Key facts about fostering and becoming a foster parent

  • Usually, you must be at least 21 to become a foster parent and have the legal right to live and work in the UK.
  • Foster care can range from one night through a few years to when a child or young person legally becomes an adult. Fostering can involve caring for more than one child/young person.
  • You must also be able to provide full-time care, whether it's short term (ie days, weeks or months) or long term, when a child can't return to their birth family but adoption isn't an option.
  • You can foster a relative, for example, your grandchild or nephew/niece. Foster parents have no statutory right to time off work to care for foster children.
  • In England, you must apply to your local council or an independent fostering agency to become a foster parent and the process can take up to eight months.
  • You must pass a two-stage assessment conducted by a social worker, which involves meetings at your home and elsewhere. Your application may not be approved.
  • Foster care rules are slightly different in Scotland, Wales and Northern Ireland.

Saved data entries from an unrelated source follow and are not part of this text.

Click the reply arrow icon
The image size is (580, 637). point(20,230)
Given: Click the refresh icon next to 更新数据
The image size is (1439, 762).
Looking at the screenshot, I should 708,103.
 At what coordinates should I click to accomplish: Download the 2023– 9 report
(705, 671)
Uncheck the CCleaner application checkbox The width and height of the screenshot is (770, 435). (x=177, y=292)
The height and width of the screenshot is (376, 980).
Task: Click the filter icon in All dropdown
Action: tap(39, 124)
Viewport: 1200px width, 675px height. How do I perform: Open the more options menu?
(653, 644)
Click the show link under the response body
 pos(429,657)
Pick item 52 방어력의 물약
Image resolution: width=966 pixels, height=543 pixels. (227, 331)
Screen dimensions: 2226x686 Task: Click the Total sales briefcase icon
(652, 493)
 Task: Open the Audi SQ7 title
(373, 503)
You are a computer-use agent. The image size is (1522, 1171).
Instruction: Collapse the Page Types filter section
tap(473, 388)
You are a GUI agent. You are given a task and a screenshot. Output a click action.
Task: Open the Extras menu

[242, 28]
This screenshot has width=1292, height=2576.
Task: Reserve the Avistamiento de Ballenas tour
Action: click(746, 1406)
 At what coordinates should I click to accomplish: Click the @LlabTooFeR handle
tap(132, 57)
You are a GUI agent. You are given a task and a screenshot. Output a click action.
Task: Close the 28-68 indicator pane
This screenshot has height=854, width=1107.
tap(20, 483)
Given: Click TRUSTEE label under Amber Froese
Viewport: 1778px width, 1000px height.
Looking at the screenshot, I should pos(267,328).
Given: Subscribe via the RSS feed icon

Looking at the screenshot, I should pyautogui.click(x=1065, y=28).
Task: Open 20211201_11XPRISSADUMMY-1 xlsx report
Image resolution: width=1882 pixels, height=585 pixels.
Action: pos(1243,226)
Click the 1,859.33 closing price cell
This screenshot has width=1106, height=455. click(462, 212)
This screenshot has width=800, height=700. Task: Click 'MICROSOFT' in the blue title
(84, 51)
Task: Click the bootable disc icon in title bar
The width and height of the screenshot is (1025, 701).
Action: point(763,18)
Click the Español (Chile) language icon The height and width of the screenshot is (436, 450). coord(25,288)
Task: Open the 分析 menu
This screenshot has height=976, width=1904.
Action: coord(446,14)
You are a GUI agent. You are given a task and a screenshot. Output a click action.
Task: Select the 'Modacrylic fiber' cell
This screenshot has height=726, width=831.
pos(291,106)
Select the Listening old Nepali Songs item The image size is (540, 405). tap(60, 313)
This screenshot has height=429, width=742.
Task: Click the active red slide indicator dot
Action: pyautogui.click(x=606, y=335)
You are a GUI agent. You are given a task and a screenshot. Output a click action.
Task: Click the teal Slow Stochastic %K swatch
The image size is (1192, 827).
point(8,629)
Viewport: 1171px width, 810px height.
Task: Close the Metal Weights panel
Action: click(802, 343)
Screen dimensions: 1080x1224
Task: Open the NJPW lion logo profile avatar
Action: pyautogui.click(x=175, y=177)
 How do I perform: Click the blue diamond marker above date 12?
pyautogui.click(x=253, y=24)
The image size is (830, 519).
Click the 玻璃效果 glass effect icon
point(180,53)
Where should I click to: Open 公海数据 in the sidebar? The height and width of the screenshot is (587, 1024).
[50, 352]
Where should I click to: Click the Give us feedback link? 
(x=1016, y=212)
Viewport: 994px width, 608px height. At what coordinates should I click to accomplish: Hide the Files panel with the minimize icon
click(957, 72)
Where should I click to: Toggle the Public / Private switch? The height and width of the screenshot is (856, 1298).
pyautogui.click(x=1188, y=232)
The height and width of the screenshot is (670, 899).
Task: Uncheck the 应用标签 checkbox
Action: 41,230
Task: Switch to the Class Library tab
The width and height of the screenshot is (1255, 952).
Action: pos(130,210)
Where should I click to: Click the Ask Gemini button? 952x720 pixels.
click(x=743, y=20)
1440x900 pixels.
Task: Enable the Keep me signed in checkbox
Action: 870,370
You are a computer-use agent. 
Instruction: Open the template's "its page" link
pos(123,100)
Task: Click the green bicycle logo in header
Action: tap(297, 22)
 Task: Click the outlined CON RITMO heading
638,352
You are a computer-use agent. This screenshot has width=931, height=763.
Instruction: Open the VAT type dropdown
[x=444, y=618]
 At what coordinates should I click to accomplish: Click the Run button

Need to know! You do not need to own your home to foster, but you'll normally be expected to have a spare bedroom for the child(ren) or young person(s).

How much do foster parents get paid?

Foster parents receive a foster care allowance which is determined by the child's age, whether they have additional needs, how many children/young people you're fostering, your fostering skills/experience, where you live and which fostering service you use. The fostering service to which you apply will tell you how much allowance is payable.

  • In England, the minimum weekly foster care allowance ranges between £165 and £289 per child/young person. The older the child, the higher the allowance, while you'll also get more if you live in an area with higher living costs (eg London).
  • In Scotland, the minimum weekly foster care allowance is £168-£268, in Wales it's £218-£248 and in Northern Ireland it's £145-£213 (2024/25 for all figures).
  • Private independent fostering agencies pay a higher rate than local authorities.
  • Some UK foster carers receive an additional fee to cover, for example, having to reduce their work hours to do the school run.
  • You may also be able to apply for extra money to cover birthdays, school trips, holidays and religious festivals, etc.
  • You may also be able to get Bridging Retainer Payments, which are weekly payments you receive between foster placements to provide you with regular, reliable income.

Need to know! If you're claiming benefits, you must tell the organisation that pays you that you're receiving foster care allowance. Benefits are unaffected in many cases, but it's worth checking before you start fostering.

Do I pay tax on foster parent income?

When you start fostering, you must register as self-employed via government website GOV.UK. This also means you'll need to complete and file a Self Assessment tax return (the SA100) each year (plus any supplementary pages relating to your other sources of taxable income).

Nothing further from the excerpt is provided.